Draft PR: SageAttention

This PR applies SageAttention to the Attention Processor in the model’s UNet/Transformer. By introducing SageAttention 2.1.1, we expect to achieve a training speed improvement of approximately 50–75%.

Requirements

Triton: Must be installed beforehand.
Building SageAttention:
Build version 2.1.1 from source using the repository at SageAttention GitHub Repository](https://github.com/thu-ml/SageAttention).

Note: The pip installation defaults to version 1.0.6, which provides only minimal speed improvements.
Alternatively, you may choose to install using a volunteer-built wheel (not provided here).

Implementation & Verified Operation

Model	Implemented	Tested
SD	✅	❌
SDXL	✅	✅
Pixart Alpha	✅	❌
Flux.1	✅	❌
Others	❌	❌

Todo

Verify Training Consistency and Tolerance:
(Minor discrepancies are observed during initial inference, but they are aesthetically acceptable.)
Implement Support for Additional Models.
Update Documentation.

Apr 15 '25 09:04 celll1

Were you able to get it to train? From what I was hearing on their repo it wasn't supporting autograd and thus not able to be trained with yet. https://github.com/thu-ml/SageAttention/issues/60

Apr 18 '25 06:04 rockerBOO

I slapped your code on top of current onetrainer and created style lora to see if this works. Training time is 20 min without and 16 min with SA, 25% speedup. But training result have obviously suffered. I thought it can be because of masked training so I tried with/without masked training too. It may be that it needs tuning in other settings to achieve the same quality, or it's just doesn't work for now. Trained on noobai v-pred v1. um - unmasked, m - masked. xyz_grid-0005-622598234

Apr 20 '25 22:04 Gebsfrom404

Since the authors of sage attention even say that training is not yet possible with their implementation, I'm marking this as a draft. It doesn't make sense to merge in it's current state

Apr 21 '25 20:04 Nerogar

The author of SageAttention appears to plan its backward pass support only for Hopper-architecture GPUs, even if they implement it in the future. I have implemented the same approach using FlashAttention 2 and verified that it works, so please consider that option. It should support backpropagation—though to preserve full precision you might need to enable deterministic mode (sacrificing VRAM), this implementation leaves deterministic=False.

Apr 28 '25 22:04 celll1

The author of SageAttention appears to plan its backward pass support only for Hopper-architecture GPUs, even if they implement it in the future. I have implemented the same approach using FlashAttention 2 and verified that it works, so please consider that option. It should support backpropagation—though to preserve full precision you might need to enable deterministic mode (sacrificing VRAM), this implementation leaves deterministic=False.

Can you expand a little on this? Does it mean you can use int4 attention over fa2 during entire process?
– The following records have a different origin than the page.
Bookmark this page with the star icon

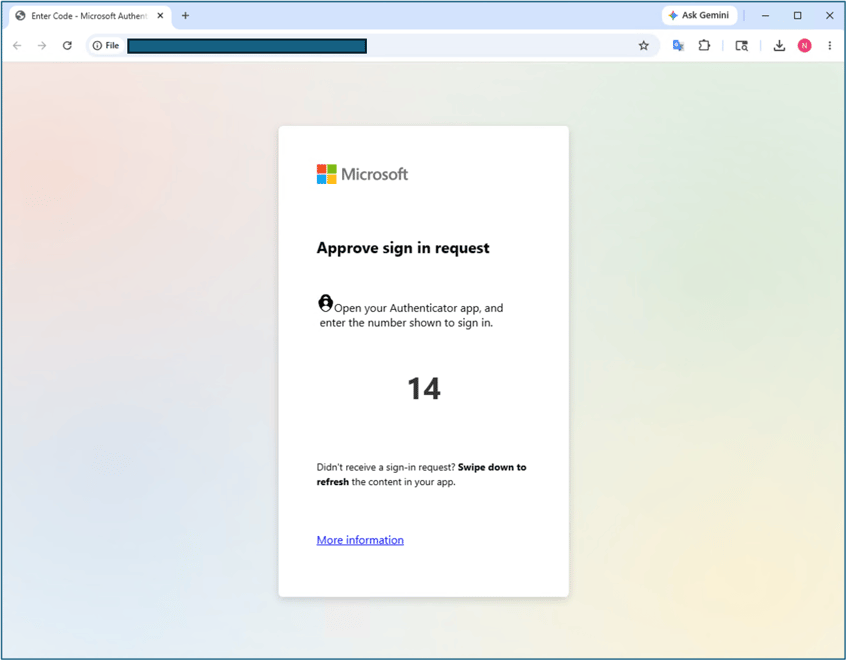click(644, 45)

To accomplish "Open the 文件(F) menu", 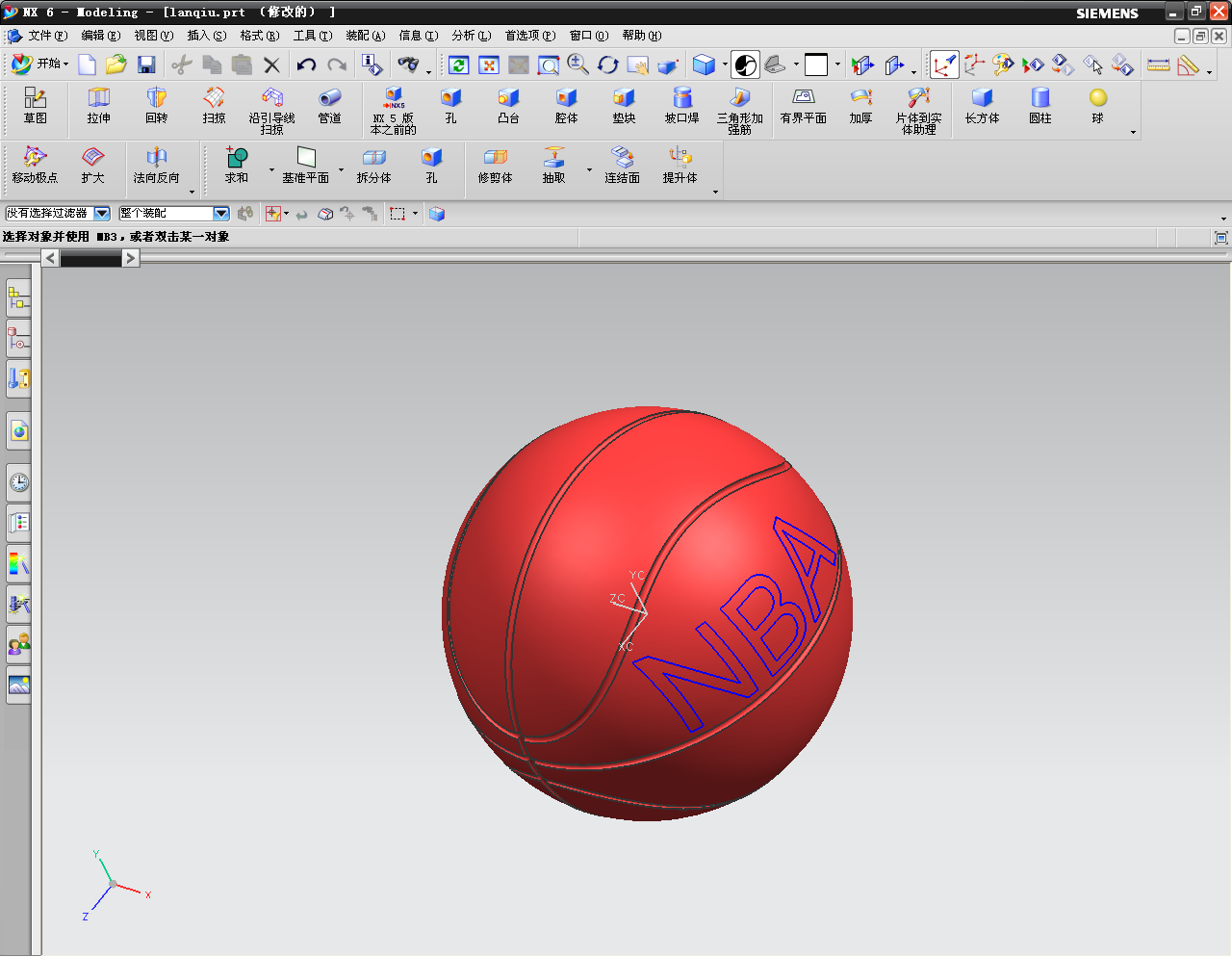I will pos(47,36).
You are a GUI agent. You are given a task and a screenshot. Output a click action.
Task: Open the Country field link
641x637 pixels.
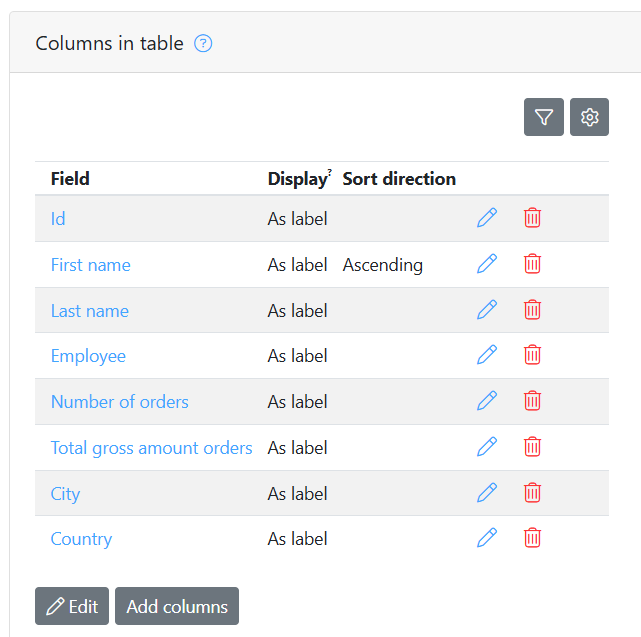[x=81, y=539]
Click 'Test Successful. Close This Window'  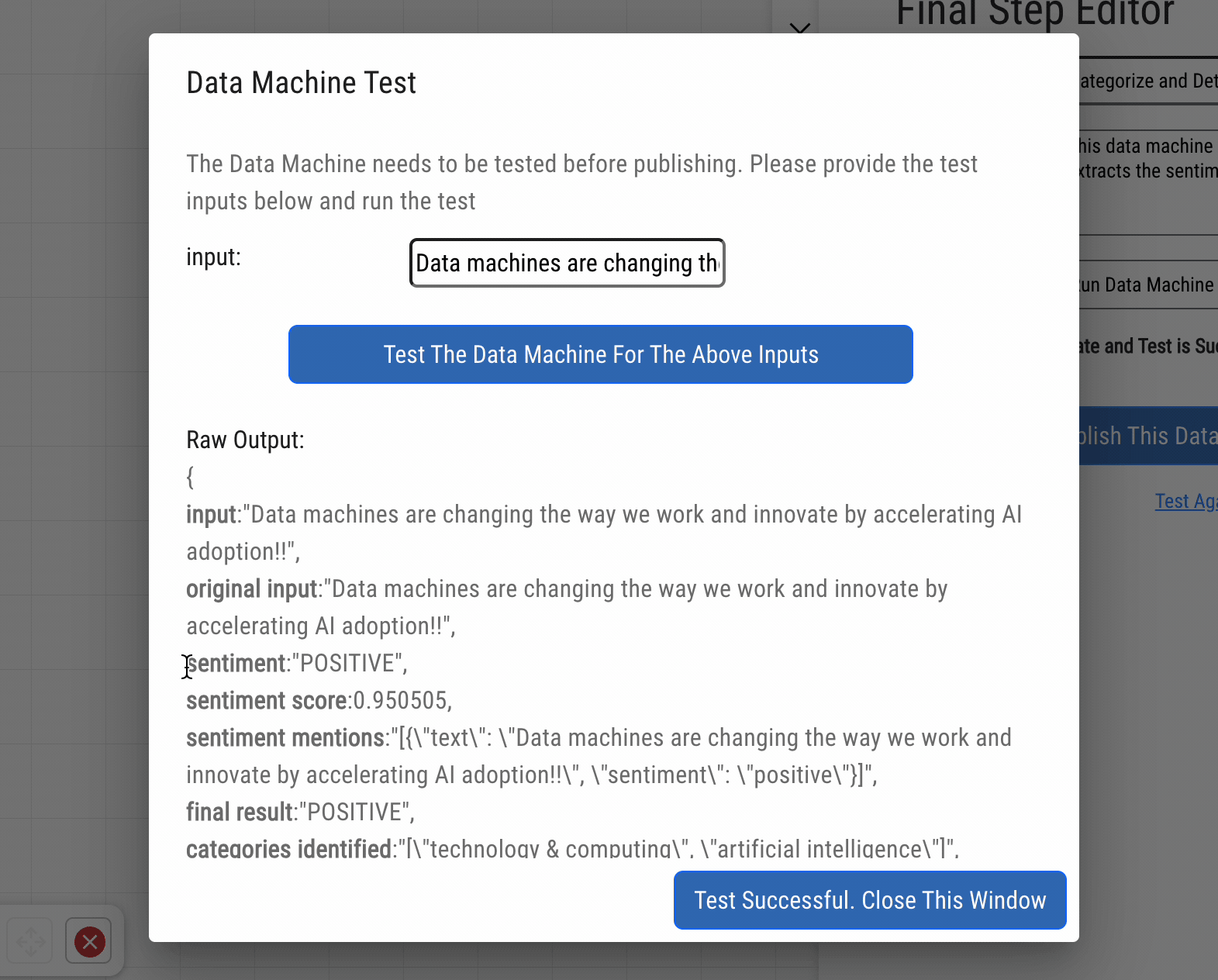869,900
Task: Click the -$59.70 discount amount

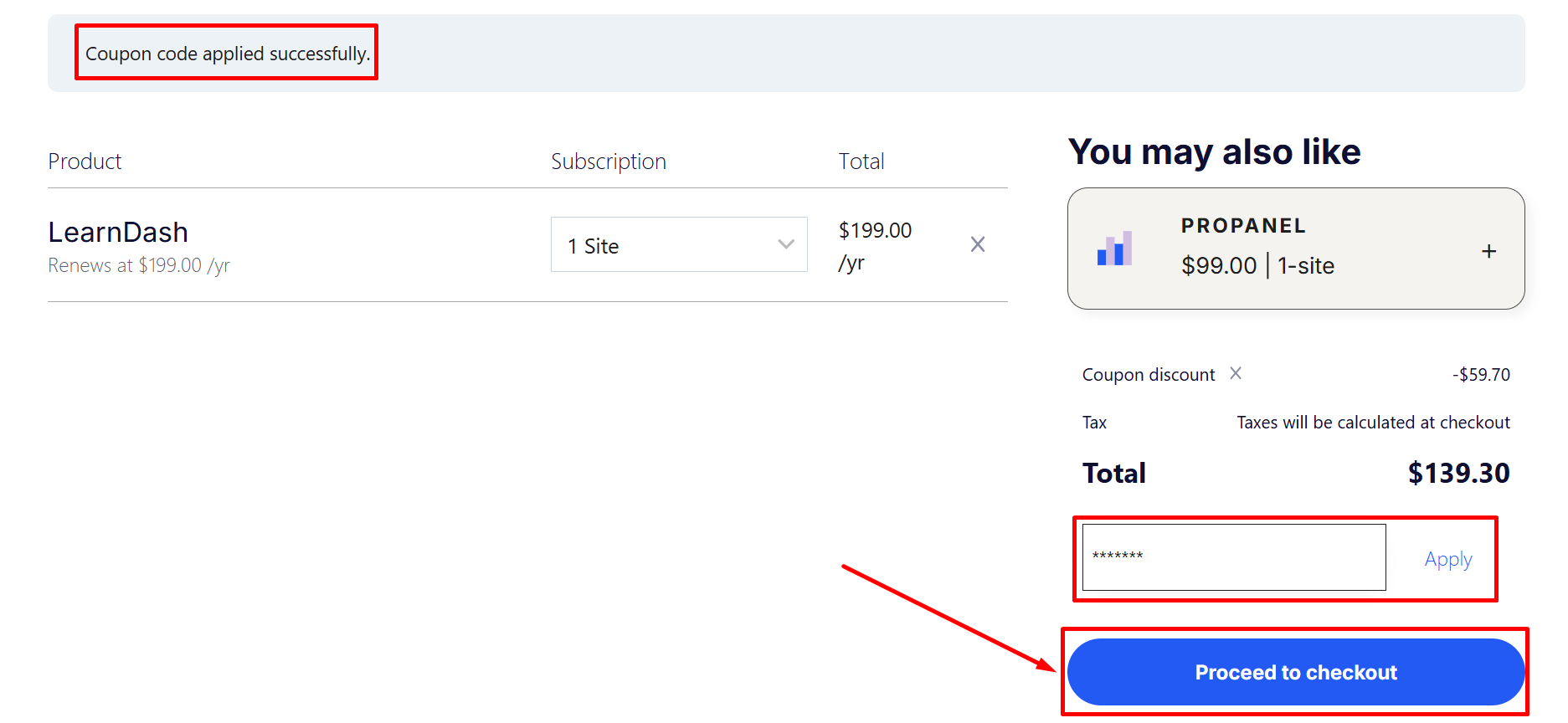Action: pos(1481,375)
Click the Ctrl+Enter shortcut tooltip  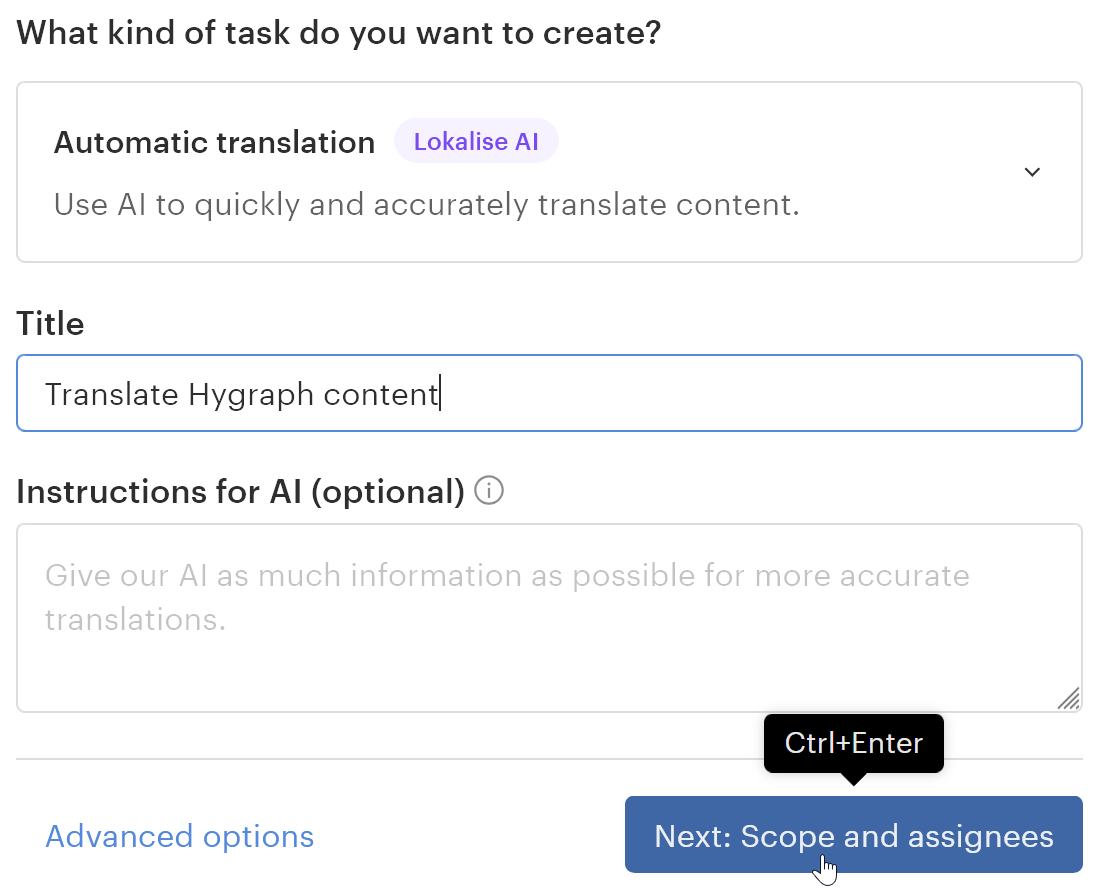point(853,743)
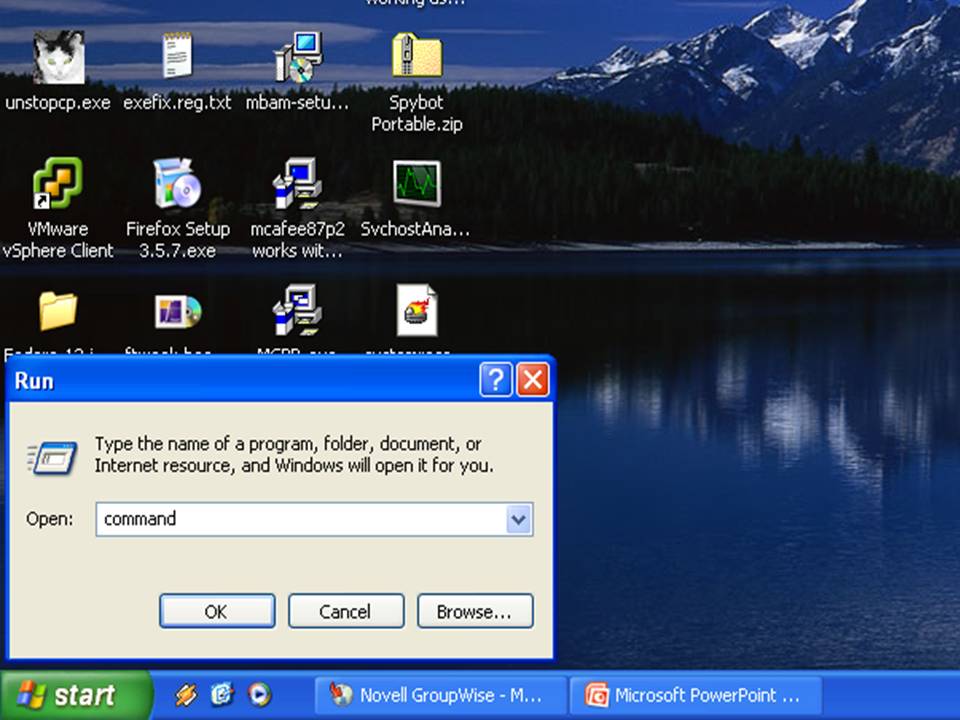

May 08 '25 22:05 sorasoras

I'd suggest to close this PR. It is a feature request to SageAttention, not to OneTrainer. Maybe SageAttention will implement it, then we can use it. Or other projects will be faster and SageAttention be outdated by then - for example, nunchaku could implement backward propagation.

Aug 20 '25 10:08 dxqb

I agree. Closing.

Aug 20 '25 10:08 O-J1